AWS Organizations architecture
Figure 1: AWS Organizations Architecture
Organizational Units (OUs)
An organizational unit (OU) is a logical grouping of accounts in your AWS Organization. Organizational Units enable you to organize your accounts into a hierarchy and make it easier for you to apply management controls.
Your OUs should be based on function or a common set of controls rather than mirroring your company’s reporting structure.
Please find the organizational unit (OU) example below:
Figure 2: An Organizational Unit (OU) example
Service Control Policies (SCPs)
AWS Organizations support Service Control Policies (SCPs) that can be used to control the maximum available permissions for all accounts in the organization. SCPs can be used to guarantee that all the accounts follow the organization’s access control policies. SCPs can be defined at the organization, organizational unit, and account level. However, SCPs do not grant permissions to users — they just define the maximum available permissions. This means that user permissions still need to be defined separately using IAM policies. An action is allowed only if policies, both identity-based and resource-based, and SCP allow the action. In addition, the action must be permitted by every parent above the account, or otherwise, it is blocked.
SCPs support whitelisting and blacklisting. Whitelisting means that only defined actions are allowed, and everything else is forbidden. Blacklisting means that everything is allowed except the defined actions.
- SCP is applied at the OU or account level but doesn’t apply to the Master Account
- SCP is applied to all the users and roles of the account, including root user
- The SCP does not affect service-linked roles
- Service-linked roles enable other AWS services to integrate with AWS Organizations and can't be restricted by SCPs
- SCP must have an explicit ‘Allow’ (does not allow anything by default)
Use cases:
- Restrict access to certain services (for example: can’t use EMR)
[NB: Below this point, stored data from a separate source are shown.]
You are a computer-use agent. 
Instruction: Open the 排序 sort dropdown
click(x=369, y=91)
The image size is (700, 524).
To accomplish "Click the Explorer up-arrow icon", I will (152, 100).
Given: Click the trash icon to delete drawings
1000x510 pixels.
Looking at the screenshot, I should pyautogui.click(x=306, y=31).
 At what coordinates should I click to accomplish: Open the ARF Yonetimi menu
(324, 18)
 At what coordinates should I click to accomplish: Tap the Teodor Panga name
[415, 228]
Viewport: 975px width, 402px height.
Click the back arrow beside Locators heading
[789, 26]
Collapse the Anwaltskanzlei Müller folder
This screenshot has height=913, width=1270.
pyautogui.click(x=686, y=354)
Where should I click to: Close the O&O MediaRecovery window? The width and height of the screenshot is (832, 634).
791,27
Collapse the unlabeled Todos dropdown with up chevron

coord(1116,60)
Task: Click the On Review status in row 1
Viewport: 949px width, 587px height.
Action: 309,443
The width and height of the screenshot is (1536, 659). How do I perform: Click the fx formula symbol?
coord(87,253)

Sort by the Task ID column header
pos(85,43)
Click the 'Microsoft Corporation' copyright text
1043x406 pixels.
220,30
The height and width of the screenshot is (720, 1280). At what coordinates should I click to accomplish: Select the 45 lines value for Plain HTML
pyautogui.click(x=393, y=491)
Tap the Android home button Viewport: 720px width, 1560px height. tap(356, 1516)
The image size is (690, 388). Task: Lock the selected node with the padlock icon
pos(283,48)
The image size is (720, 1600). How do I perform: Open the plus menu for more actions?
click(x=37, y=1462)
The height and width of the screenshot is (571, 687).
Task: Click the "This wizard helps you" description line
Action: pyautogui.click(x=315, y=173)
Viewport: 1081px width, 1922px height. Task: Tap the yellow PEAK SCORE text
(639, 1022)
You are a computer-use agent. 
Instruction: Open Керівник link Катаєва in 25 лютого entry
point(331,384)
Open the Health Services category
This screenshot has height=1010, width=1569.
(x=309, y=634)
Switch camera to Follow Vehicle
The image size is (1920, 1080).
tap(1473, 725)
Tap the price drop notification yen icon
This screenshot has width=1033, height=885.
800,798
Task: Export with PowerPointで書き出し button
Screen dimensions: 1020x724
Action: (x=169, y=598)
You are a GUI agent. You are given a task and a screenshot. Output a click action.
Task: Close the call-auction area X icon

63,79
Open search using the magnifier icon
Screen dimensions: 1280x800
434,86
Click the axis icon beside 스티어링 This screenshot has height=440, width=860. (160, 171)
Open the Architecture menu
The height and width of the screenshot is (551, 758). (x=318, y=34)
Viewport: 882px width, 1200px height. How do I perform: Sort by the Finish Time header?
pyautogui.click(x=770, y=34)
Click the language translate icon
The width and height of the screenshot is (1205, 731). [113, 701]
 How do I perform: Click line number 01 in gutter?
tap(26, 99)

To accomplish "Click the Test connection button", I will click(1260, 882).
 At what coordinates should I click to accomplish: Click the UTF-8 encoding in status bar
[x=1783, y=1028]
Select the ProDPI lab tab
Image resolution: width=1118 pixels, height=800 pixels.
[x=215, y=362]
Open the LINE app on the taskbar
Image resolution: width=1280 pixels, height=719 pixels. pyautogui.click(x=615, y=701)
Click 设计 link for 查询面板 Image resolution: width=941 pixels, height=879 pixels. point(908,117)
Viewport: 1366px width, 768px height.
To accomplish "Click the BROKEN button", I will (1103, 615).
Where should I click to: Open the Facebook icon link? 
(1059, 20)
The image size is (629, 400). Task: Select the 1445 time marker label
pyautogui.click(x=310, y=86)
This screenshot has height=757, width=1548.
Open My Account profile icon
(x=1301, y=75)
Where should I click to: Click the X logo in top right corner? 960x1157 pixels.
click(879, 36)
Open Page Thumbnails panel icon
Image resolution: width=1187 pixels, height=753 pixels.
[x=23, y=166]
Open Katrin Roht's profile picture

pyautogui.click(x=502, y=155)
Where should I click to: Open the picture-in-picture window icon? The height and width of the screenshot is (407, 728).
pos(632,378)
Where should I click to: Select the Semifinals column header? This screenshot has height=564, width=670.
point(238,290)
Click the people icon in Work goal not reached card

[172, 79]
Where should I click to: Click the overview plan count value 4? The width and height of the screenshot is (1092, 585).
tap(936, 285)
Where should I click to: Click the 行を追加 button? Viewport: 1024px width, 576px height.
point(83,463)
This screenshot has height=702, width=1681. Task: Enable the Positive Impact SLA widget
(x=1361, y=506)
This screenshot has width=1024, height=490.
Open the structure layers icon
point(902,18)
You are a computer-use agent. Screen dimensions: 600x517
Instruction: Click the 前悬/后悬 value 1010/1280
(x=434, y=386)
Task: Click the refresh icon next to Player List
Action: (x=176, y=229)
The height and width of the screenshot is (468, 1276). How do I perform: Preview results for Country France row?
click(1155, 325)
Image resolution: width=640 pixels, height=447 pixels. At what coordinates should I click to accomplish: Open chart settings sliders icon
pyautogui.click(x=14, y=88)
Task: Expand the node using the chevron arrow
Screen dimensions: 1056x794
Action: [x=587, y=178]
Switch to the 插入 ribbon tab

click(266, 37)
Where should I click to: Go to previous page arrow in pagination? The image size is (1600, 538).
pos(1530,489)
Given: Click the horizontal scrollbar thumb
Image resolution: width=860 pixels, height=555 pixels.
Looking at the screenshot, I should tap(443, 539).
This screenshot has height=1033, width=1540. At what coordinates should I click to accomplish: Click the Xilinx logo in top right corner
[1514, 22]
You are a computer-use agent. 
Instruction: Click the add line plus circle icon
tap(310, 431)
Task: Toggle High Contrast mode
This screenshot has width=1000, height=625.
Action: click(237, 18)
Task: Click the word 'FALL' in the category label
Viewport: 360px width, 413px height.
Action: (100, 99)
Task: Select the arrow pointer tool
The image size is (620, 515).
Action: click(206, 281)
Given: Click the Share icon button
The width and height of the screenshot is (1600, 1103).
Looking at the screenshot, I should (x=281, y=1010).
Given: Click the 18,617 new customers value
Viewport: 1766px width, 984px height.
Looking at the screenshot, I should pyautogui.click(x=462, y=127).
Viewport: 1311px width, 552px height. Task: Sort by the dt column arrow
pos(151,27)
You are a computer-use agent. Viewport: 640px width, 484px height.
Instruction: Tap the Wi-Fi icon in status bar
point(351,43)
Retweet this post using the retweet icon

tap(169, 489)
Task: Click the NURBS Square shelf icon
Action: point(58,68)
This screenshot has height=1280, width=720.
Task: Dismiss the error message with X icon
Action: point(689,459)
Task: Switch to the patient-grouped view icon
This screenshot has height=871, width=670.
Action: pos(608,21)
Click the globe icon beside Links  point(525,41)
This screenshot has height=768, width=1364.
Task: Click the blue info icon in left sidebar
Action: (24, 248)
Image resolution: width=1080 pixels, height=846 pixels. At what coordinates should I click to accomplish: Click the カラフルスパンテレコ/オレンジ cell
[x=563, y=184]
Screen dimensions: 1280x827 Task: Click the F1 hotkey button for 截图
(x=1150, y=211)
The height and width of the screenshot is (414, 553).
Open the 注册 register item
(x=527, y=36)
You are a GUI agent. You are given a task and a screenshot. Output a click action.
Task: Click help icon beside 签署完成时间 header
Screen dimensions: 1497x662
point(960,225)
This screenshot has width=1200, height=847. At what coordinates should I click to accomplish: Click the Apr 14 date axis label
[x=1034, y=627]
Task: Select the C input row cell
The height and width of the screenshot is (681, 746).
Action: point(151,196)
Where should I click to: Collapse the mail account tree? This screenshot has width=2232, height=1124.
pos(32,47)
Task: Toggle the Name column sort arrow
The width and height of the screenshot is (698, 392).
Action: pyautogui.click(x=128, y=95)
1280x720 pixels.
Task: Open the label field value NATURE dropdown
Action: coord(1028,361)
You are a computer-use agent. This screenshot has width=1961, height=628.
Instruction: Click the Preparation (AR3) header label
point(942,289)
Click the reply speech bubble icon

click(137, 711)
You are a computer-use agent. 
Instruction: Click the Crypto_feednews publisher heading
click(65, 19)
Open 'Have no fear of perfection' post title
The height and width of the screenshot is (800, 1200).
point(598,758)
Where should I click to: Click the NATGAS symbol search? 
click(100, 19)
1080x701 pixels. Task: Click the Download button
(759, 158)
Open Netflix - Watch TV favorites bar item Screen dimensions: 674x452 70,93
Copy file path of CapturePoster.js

- Enforce PCI compliance by explicitly disabling services
SCP hierarchy
Figure 3: SCP hierarchy
Multi-account strategies
- Create accounts per department, per cost center, per dev/test/prod, based on regulatory restrictions (using SCP), for better resource isolation (ex: VPC), to have separate per-account service limits, isolated account for logging
- Multi-Account vs One Account Multi VPC
- Use tagging standards for billing purposes
- Enable AWS CloudTrail on all accounts, send logs to a central S3 account
- Send CloudWatch Logs to the central logging account
- Establish Cross-Account Roles for Admin purposes
Manage and govern multiple AWS environments centrally with AWS Organizations
AWS Organizations equivalent to Azure and GCP
In Azure, we can organize subscriptions into containers called “management groups” and apply our governance conditions to the management groups.
In Google Cloud Platform (GCP), the Organization resource represents an “organization” (for example, a company) and is the root node in the Google Cloud resource hierarchy. The Organization resource is the hierarchical ancestor of project resources and folders.
Figure 4: AWS Organizations Equivalent in Azure & GCP
AWS Organizations best practices
While creating any organization in AWS, it's essential to know how to utilize it in its best way. Kindly find some best practices while utilizing AWS Organizations as below:
- AWS Organizations have only one Master Account, which is also known as Payer Account. This account needs to be most secure. Kindly do not add resources to the Master Account (except those are extremely crucial).
- Use AWS Cloudtrail to monitor and log activities in the Master Account.
- Manage Organization using the principle of “Least Privilege”.
- Use Organization Units (OUs) to assign controls.
- Test Service Control Policies (SCPs) first on a single AWS account before rolling out.
- For easy scaling, assign Service Control Policies (SCPs) at the Organization Unit (OU) level instead of the account level.
- Avoid assigning Service Control Policies (SCPs) at the root level, unless necessary.
- Use either Whitelisting or Blacklisting Service Control Policies (SCPs) in the Organization, but not both.
- Create new AWS Accounts for the right reasons within the Organization.